◆ MATERIAL

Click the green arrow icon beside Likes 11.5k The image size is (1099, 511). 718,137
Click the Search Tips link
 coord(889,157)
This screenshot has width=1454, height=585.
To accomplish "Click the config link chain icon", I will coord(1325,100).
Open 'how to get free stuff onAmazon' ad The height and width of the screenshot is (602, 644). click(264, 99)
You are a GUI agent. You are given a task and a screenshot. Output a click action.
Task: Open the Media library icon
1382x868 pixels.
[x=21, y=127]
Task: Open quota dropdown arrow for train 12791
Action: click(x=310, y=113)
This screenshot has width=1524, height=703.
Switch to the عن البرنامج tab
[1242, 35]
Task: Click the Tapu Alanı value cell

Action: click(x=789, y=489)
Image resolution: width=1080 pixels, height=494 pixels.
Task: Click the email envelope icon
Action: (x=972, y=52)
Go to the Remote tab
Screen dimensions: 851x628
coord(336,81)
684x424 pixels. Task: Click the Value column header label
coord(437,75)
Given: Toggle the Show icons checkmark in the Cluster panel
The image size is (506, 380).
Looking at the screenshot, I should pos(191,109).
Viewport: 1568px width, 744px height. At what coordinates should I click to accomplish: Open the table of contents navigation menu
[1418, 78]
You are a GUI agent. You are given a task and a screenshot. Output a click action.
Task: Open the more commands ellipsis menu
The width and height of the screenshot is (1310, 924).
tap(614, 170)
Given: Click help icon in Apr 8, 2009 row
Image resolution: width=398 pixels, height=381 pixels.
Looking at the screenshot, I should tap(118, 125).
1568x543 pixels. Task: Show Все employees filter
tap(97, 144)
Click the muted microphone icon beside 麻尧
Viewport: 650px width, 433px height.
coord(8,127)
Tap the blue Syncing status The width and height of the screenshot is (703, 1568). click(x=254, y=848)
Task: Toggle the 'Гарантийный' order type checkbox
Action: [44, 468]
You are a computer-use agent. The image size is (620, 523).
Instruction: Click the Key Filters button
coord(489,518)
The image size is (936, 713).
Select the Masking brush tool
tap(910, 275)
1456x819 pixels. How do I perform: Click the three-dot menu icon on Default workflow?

◆ EXERCISE OBJECTIVE
Give every line of the data above as a JSON list of strings, one string per line, leaving out blank lines.

◆ RESPONSE
[
  "Click the green arrow icon beside Likes 11.5k The image size is (1099, 511). 718,137",
  "Click the Search Tips link",
  " coord(889,157)",
  "This screenshot has width=1454, height=585.",
  "To accomplish \"Click the config link chain icon\", I will coord(1325,100).",
  "Open 'how to get free stuff onAmazon' ad The height and width of the screenshot is (602, 644). click(264, 99)",
  "You are a GUI agent. You are given a task and a screenshot. Output a click action.",
  "Task: Open the Media library icon",
  "1382x868 pixels.",
  "[x=21, y=127]",
  "Task: Open quota dropdown arrow for train 12791",
  "Action: click(x=310, y=113)",
  "This screenshot has width=1524, height=703.",
  "Switch to the عن البرنامج tab",
  "[1242, 35]",
  "Task: Click the Tapu Alanı value cell",
  "Action: click(x=789, y=489)",
  "Image resolution: width=1080 pixels, height=494 pixels.",
  "Task: Click the email envelope icon",
  "Action: (x=972, y=52)",
  "Go to the Remote tab",
  "Screen dimensions: 851x628",
  "coord(336,81)",
  "684x424 pixels. Task: Click the Value column header label",
  "coord(437,75)",
  "Given: Toggle the Show icons checkmark in the Cluster panel",
  "The image size is (506, 380).",
  "Looking at the screenshot, I should pos(191,109).",
  "Viewport: 1568px width, 744px height. At what coordinates should I click to accomplish: Open the table of contents navigation menu",
  "[1418, 78]",
  "You are a GUI agent. You are given a task and a screenshot. Output a click action.",
  "Task: Open the more commands ellipsis menu",
  "The width and height of the screenshot is (1310, 924).",
  "tap(614, 170)",
  "Given: Click help icon in Apr 8, 2009 row",
  "Image resolution: width=398 pixels, height=381 pixels.",
  "Looking at the screenshot, I should tap(118, 125).",
  "1568x543 pixels. Task: Show Все employees filter",
  "tap(97, 144)",
  "Click the muted microphone icon beside 麻尧",
  "Viewport: 650px width, 433px height.",
  "coord(8,127)",
  "Tap the blue Syncing status The width and height of the screenshot is (703, 1568). click(x=254, y=848)",
  "Task: Toggle the 'Гарантийный' order type checkbox",
  "Action: [44, 468]",
  "You are a computer-use agent. The image size is (620, 523).",
  "Instruction: Click the Key Filters button",
  "coord(489,518)",
  "The image size is (936, 713).",
  "Select the Masking brush tool",
  "tap(910, 275)",
  "1456x819 pixels. How do I perform: Click the three-dot menu icon on Default workflow?"
]